▶ _Goal of the exercise_
Leaving out all images, return the entries below exactly.

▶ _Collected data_
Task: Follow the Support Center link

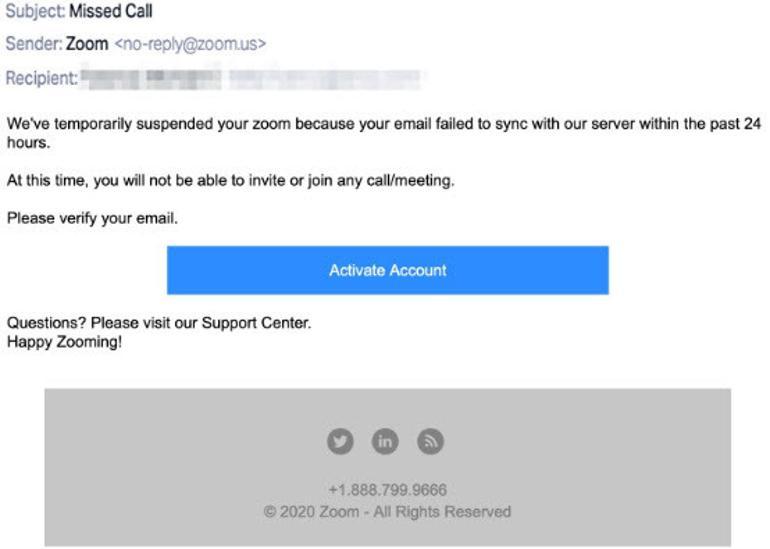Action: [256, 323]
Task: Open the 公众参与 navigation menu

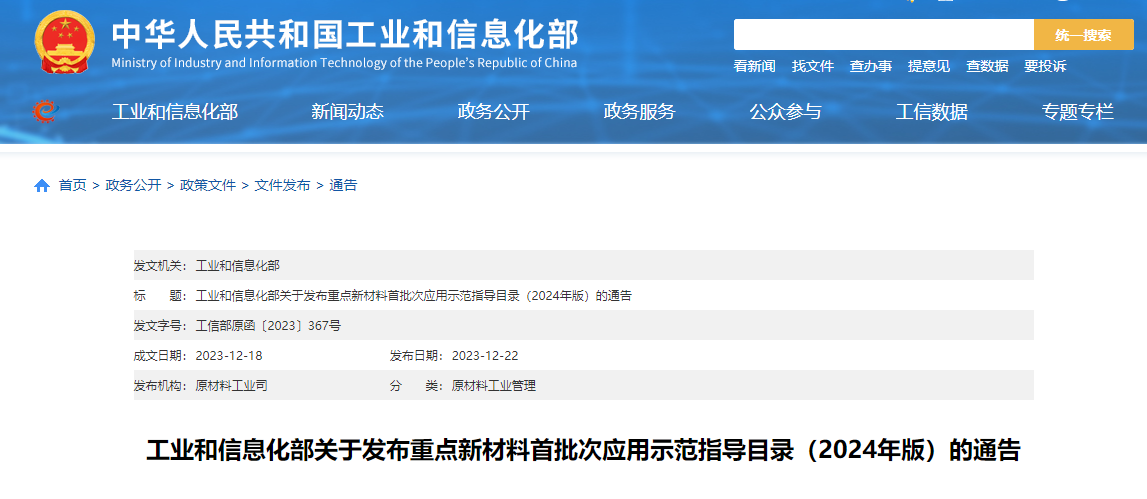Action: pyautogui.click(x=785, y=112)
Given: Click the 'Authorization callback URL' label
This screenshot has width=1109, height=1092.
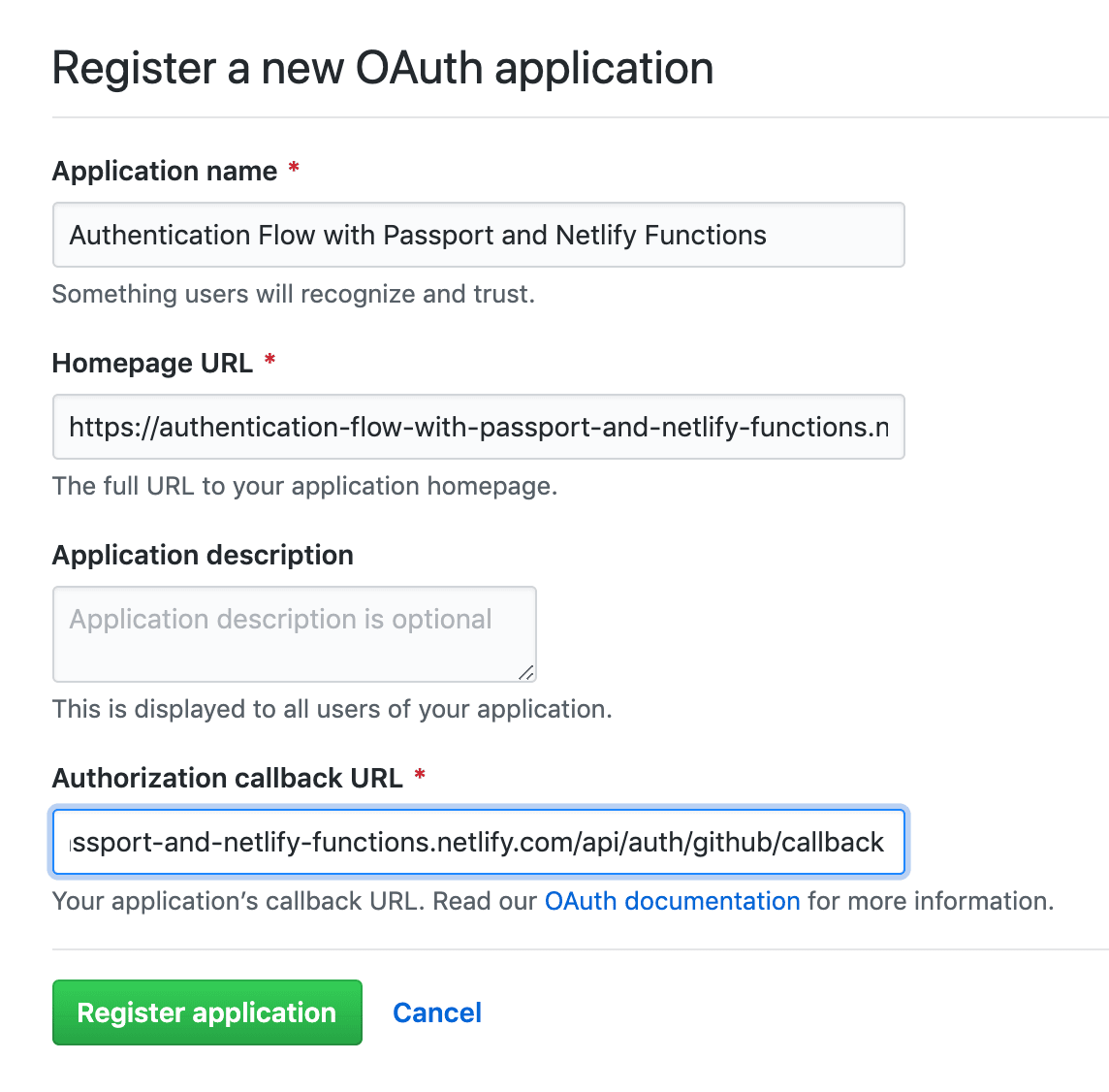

▶ _Answer for the task_
Task: Follow the Support Center link

Action: [256, 323]
Task: Open the 公众参与 navigation menu

Action: pyautogui.click(x=785, y=112)
Given: Click the 'Authorization callback URL' label
This screenshot has width=1109, height=1092.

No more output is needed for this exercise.